Stored items:
/---

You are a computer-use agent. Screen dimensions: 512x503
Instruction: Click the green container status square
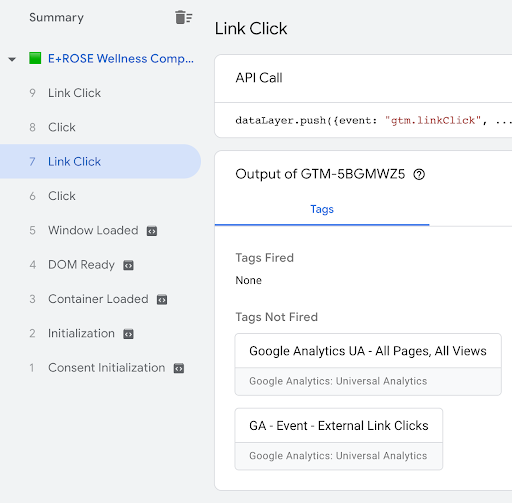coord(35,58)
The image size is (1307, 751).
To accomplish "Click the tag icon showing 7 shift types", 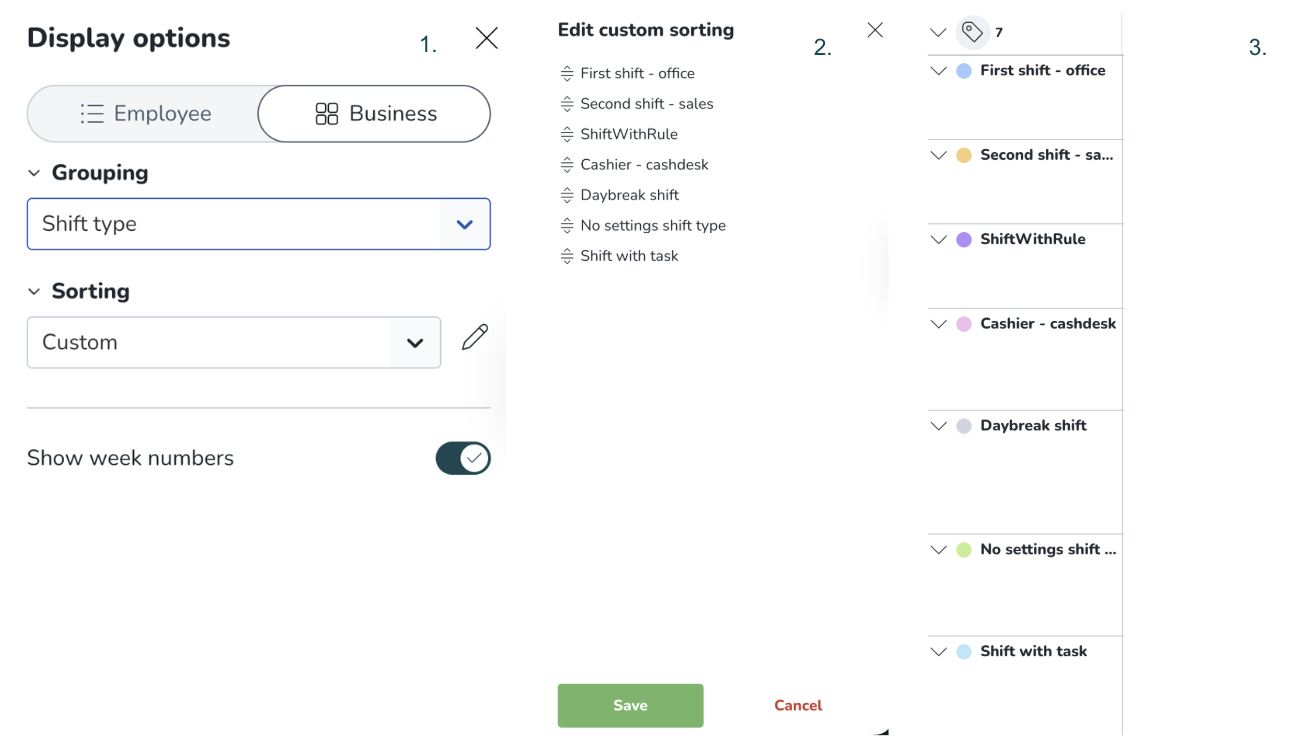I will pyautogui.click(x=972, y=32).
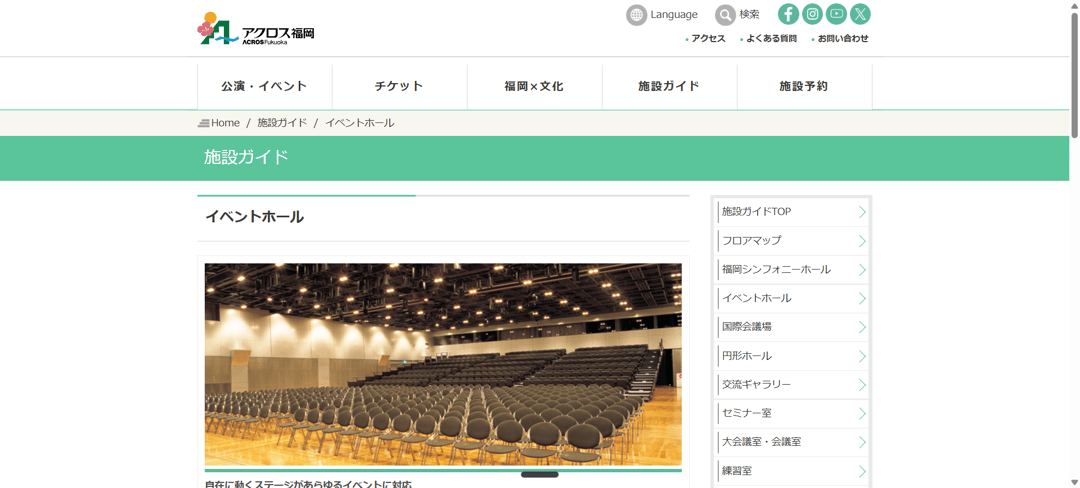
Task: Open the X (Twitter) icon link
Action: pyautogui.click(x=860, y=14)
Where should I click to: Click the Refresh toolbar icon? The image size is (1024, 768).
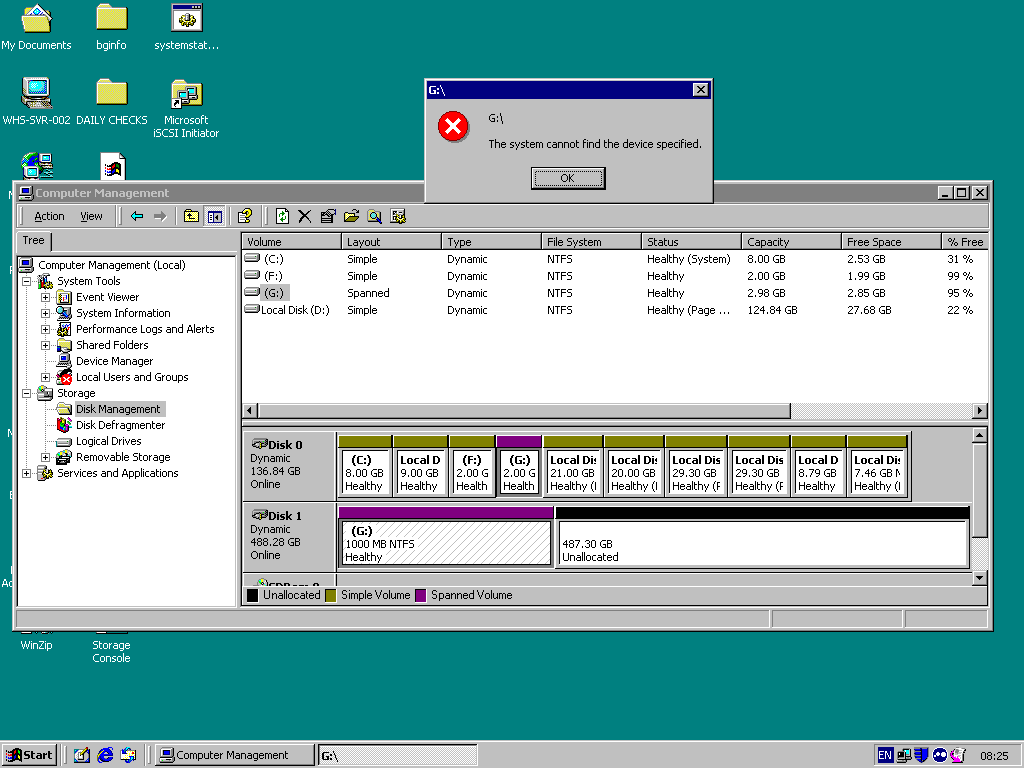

\---

DIRECTIONS:
Track down every line in the entries that includes the string "image", and copy it.

FINISHED EXERCISE:
The image size is (1307, 751).
Where should I click to: Click the Refresh toolbar icon? The image size is (1024, 768).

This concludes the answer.